* [Required work]: Find how many lines in the material below hold the word "Identify". Reply with that figure alone.
::: Data provided :::
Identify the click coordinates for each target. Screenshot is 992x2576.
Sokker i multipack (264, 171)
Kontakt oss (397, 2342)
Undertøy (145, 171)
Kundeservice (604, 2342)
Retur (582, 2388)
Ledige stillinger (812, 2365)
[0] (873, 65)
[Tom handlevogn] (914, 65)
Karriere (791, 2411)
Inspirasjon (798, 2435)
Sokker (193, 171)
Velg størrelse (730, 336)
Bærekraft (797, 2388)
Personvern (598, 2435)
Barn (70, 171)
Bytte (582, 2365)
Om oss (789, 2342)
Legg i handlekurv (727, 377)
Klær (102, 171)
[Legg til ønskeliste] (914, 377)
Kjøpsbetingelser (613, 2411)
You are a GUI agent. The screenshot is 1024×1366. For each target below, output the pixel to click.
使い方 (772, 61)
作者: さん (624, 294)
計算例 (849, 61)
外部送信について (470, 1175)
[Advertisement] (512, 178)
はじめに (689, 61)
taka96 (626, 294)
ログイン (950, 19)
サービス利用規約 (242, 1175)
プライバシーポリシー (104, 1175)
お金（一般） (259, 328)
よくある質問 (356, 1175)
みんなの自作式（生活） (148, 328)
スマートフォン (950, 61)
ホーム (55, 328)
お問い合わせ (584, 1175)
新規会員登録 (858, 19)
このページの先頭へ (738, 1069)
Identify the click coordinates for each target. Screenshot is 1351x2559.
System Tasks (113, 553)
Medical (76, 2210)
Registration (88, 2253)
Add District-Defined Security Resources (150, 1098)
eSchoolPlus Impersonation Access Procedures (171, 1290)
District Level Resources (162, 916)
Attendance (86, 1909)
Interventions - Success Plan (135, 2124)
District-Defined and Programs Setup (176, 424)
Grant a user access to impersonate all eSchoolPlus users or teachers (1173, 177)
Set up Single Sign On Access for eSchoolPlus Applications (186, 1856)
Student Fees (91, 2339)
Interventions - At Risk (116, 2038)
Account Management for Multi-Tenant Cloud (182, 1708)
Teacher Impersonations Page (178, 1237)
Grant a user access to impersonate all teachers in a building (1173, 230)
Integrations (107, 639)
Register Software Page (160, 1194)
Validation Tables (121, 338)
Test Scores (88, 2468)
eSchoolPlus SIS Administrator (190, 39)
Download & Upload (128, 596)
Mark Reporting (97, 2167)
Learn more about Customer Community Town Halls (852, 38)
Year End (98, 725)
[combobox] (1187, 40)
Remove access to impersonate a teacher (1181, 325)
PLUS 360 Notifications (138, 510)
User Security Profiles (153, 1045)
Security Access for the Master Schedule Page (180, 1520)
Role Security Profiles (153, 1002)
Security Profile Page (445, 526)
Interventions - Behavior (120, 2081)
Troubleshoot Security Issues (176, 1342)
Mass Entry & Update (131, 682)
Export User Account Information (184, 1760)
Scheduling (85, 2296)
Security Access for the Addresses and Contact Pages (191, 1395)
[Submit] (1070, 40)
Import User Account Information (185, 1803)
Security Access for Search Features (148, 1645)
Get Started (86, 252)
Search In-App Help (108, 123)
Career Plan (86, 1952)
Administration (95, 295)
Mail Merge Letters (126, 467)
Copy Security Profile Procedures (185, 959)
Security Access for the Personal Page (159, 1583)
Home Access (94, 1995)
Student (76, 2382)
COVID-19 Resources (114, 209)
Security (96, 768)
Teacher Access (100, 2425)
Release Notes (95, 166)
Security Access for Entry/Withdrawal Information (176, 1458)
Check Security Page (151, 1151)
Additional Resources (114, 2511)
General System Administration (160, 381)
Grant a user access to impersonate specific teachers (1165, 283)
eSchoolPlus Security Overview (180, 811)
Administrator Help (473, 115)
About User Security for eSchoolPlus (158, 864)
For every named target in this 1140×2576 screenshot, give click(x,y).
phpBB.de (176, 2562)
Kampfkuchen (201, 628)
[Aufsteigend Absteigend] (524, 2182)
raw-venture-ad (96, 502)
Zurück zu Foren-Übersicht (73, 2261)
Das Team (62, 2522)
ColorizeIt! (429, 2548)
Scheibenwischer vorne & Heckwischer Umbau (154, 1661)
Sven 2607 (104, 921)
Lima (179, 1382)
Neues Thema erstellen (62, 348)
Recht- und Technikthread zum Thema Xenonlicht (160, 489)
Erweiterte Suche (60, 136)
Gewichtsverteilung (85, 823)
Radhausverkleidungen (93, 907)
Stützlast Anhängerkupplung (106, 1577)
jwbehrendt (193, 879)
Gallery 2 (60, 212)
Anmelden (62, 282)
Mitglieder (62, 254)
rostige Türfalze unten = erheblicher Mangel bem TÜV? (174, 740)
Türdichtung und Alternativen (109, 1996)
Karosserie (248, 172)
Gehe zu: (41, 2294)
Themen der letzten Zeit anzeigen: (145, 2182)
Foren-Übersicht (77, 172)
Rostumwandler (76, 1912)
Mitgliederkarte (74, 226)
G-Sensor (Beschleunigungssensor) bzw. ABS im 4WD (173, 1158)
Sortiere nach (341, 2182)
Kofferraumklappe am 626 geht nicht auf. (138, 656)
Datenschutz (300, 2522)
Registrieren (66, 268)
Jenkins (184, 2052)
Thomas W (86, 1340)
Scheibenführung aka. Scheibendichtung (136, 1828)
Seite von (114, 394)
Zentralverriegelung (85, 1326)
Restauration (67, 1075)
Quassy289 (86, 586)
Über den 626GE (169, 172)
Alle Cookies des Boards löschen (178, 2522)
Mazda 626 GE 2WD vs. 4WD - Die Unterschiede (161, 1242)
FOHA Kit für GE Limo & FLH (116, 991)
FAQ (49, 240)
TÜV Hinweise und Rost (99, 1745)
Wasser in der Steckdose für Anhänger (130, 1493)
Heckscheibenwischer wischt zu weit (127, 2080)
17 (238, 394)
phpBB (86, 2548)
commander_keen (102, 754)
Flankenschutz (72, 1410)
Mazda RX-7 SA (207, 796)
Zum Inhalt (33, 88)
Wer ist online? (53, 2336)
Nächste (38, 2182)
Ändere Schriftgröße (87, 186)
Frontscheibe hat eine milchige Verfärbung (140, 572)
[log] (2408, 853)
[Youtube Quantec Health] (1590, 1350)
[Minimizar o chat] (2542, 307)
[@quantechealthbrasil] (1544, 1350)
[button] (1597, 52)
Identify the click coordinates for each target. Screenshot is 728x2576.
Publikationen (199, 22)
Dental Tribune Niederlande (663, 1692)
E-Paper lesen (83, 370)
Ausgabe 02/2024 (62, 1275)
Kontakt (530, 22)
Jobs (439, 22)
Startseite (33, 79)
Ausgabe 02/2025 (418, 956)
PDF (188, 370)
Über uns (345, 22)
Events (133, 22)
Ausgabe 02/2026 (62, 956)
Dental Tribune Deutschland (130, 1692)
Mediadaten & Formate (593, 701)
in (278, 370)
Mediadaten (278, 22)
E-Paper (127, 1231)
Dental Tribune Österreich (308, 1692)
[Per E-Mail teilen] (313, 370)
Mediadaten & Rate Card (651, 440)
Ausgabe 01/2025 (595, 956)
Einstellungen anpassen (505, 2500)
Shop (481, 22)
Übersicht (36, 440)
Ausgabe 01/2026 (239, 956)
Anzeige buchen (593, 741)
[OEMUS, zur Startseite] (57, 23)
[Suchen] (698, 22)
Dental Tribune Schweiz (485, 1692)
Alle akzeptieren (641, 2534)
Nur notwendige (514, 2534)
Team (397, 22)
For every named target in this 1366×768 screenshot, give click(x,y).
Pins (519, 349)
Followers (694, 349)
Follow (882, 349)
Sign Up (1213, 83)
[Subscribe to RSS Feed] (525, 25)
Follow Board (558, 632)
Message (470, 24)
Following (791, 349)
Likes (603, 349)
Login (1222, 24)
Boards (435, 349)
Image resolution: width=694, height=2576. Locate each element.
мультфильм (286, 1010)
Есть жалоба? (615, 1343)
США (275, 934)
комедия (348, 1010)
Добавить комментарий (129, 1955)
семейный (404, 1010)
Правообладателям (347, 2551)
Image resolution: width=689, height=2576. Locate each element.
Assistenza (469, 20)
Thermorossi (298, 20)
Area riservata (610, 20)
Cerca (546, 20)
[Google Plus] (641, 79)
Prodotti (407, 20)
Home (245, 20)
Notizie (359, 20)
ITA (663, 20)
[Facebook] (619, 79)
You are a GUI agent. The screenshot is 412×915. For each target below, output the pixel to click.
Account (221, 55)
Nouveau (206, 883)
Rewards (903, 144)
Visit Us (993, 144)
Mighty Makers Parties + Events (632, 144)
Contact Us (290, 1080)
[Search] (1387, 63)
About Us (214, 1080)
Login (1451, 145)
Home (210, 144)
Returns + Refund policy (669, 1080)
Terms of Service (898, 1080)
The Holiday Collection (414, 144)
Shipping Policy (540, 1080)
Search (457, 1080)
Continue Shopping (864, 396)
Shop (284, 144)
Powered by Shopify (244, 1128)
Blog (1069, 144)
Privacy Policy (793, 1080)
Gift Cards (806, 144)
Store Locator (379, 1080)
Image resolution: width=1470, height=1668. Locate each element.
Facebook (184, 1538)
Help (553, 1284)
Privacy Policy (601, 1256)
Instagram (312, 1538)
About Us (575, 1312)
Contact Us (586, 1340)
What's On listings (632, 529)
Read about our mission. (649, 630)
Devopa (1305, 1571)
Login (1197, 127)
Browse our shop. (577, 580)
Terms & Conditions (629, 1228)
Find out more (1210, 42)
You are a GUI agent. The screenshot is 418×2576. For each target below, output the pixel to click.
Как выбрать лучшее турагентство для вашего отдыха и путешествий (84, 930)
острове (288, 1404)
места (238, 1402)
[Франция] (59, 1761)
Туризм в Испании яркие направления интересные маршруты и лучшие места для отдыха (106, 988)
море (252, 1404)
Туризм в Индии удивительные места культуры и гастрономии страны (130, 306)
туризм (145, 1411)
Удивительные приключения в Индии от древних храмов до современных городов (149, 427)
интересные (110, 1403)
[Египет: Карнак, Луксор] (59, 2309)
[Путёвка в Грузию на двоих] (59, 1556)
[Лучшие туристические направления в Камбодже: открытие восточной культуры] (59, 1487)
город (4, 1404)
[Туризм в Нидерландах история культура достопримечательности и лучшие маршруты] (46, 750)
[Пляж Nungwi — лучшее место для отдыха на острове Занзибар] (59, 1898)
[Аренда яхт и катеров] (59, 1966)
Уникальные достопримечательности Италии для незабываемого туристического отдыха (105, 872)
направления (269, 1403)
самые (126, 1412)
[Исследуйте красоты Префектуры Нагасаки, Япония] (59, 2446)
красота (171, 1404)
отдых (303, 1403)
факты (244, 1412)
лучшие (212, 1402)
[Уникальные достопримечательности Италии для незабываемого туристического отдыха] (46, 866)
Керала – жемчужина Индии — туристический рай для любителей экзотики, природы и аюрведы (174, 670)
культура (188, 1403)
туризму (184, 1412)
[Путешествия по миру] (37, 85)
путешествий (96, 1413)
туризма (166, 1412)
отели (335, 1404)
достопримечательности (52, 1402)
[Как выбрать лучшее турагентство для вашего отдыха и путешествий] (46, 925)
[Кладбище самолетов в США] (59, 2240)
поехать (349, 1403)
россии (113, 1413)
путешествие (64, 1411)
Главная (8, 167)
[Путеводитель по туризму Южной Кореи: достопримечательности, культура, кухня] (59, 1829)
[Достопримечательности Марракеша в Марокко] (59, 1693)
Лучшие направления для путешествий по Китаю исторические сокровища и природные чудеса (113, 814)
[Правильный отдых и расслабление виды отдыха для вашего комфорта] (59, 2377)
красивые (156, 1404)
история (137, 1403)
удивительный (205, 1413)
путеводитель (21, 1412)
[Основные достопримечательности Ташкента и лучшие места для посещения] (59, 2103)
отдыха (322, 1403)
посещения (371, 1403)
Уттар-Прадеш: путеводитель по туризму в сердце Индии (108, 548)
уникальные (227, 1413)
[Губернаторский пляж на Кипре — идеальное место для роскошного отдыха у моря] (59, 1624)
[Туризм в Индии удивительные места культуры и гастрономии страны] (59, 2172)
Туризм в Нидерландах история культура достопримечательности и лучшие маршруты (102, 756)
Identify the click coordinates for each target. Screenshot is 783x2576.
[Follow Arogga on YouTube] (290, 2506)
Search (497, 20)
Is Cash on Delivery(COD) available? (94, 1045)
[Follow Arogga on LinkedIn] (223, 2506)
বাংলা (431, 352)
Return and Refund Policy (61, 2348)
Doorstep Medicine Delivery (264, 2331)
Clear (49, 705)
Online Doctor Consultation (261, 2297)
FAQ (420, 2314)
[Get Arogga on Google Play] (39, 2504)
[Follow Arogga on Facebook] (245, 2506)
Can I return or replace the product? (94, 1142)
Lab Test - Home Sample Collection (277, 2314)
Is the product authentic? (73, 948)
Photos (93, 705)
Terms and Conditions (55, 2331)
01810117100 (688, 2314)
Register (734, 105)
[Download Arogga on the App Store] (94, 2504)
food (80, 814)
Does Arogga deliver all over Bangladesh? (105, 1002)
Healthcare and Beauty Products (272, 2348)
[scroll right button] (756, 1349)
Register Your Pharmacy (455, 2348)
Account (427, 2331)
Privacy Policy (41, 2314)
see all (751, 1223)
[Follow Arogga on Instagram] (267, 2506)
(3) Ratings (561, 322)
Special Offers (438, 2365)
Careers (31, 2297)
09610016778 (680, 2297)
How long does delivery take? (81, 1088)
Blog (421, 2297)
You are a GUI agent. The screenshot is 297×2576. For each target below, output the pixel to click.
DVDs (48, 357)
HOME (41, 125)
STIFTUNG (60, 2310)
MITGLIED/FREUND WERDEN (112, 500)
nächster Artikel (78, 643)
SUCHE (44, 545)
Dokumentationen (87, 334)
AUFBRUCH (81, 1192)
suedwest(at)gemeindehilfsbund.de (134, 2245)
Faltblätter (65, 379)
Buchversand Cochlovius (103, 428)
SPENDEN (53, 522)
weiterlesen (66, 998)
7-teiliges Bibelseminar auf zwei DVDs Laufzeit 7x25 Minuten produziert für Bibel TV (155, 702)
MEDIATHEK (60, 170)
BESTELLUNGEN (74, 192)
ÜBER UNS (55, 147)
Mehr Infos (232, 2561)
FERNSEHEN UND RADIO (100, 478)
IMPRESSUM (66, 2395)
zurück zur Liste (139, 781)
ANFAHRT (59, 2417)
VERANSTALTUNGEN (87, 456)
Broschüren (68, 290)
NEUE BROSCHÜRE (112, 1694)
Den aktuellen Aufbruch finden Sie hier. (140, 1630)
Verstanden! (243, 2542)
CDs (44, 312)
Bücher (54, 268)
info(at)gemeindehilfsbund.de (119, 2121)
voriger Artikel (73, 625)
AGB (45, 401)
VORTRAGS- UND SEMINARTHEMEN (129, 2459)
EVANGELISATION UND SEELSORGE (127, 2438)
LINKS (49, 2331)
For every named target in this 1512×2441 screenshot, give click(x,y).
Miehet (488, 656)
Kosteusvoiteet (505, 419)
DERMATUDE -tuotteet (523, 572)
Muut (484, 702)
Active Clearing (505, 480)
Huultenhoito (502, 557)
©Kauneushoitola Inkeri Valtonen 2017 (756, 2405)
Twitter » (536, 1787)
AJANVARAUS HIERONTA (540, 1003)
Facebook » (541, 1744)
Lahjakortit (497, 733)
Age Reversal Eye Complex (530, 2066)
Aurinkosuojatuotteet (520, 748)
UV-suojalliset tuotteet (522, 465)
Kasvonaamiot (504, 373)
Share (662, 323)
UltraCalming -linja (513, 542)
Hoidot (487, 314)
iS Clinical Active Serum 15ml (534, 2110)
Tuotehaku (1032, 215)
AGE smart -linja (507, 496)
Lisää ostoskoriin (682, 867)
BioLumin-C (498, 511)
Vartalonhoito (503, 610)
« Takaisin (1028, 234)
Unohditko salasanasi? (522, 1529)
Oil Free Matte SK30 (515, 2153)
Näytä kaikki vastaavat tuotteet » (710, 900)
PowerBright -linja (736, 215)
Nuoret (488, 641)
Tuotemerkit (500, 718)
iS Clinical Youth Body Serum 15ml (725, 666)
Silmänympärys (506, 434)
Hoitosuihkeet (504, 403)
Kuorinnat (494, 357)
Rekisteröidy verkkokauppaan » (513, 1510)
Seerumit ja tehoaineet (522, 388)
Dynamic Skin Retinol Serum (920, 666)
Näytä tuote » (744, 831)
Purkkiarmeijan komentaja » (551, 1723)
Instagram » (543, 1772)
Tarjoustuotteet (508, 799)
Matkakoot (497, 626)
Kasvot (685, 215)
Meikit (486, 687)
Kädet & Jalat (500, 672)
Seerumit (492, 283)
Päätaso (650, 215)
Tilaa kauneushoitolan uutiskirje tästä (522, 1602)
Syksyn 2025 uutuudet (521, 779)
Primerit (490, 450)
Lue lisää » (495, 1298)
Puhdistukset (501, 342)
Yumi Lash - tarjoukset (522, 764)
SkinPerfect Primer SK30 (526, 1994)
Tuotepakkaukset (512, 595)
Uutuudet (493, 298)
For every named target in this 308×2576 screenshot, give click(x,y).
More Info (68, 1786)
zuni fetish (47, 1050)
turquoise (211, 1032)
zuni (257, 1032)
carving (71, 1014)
:::
* [Output of the task]: 4